Kid Congo Powers got his kicks from punk rock, from being a teenage hellraiser, from playing in The Gun Club, The Cramps and The Bad Seeds and, it turns out, from pint after pint of that old frothy quencher so beloved of the 80s alternative music scene: heroin.
It’s difficult to know what the Kid brought to those bands but he was in the right place at the right time: they were three of the most exciting bands of the 80s, outlaws prowling the edge of the gothabilly frontier, stampeding punk rock cattle right through the pristine 80s, kicking cowshit all over its synths and shooting holes in its gated drum sounds.
Kid Congo couldn’t play guitar when he joined The Gun Club and still could barely play when he joined the Cramps for their Psychedelic Jungle album a few years later. But he did have mystical credentials: “The Cramps believed they were a magical entity,” he writes. “They believed in psychic phenomena, ghosts, and spirits. And that all misfits and freaks, like them, were people who came from some other planet… To Lux and Ivy, any true non-conformist was viewed as a magical person. I think that’s why they picked me for their band. It certainly wasn’t because I was a skilled guitarist.”
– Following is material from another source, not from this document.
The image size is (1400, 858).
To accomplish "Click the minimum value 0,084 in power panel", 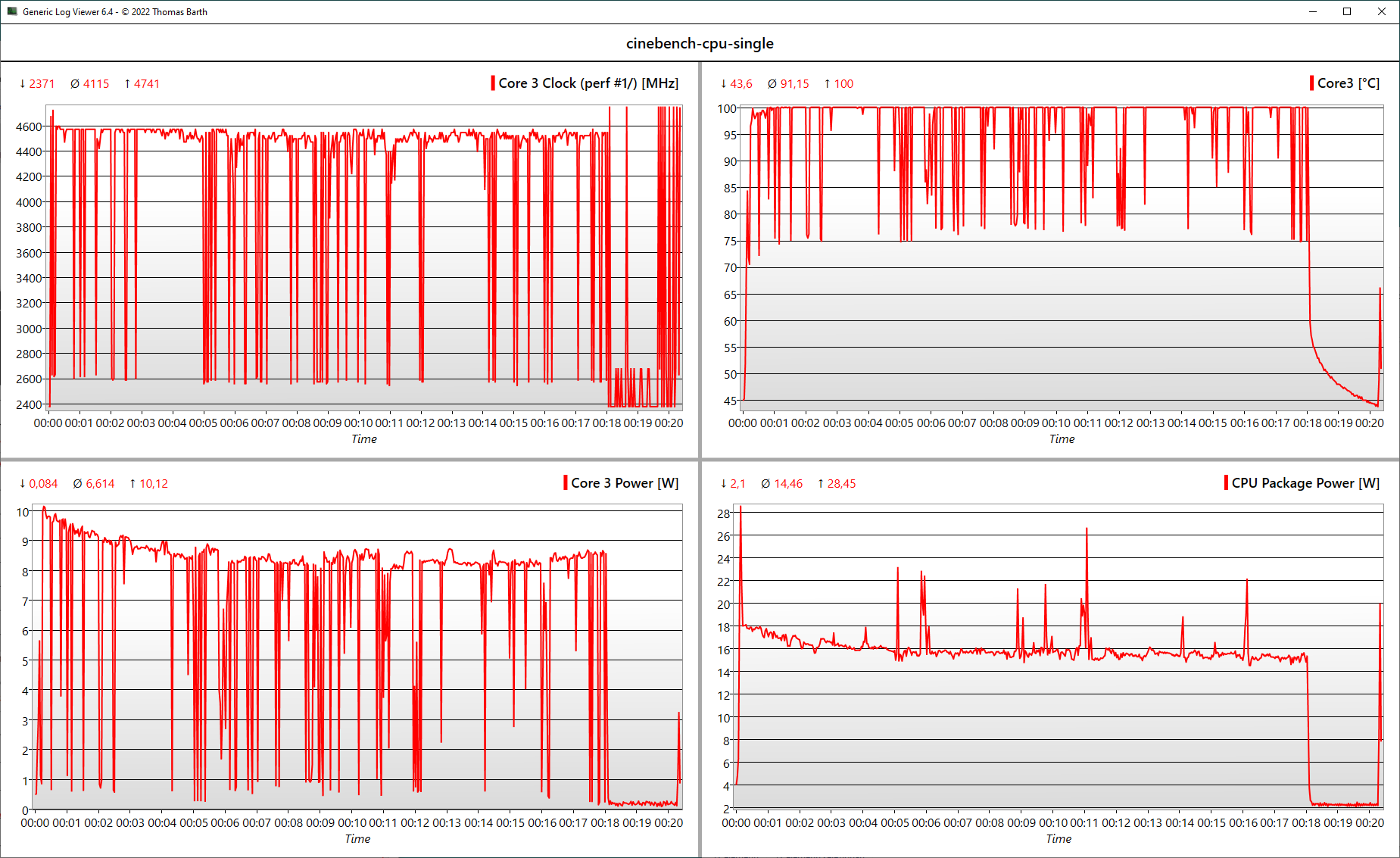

The Kid was a non-conformist alright. A gay, Mexican, punk, bohemian hellraiser, his autobiog captures a heyday spent drinking, tripping, shooting up, briefly planning the murder of notorious sleazeball Kim Fowley, and generally being a well-dressed car-crash for several decades. His early years as a fledgling punk – popping pills, running the Ramones fanclub, showing Siouxsie Sioux around LA, and causing trouble at Rodney Bingenheimer's English Disco – are most vividly drawn.
The book doesn’t tell you much about the all great songs he played on, or even deliver much in the way of gossip, but he's an interesting guy to hang out with for 250 pages. A fast take on a reckless life.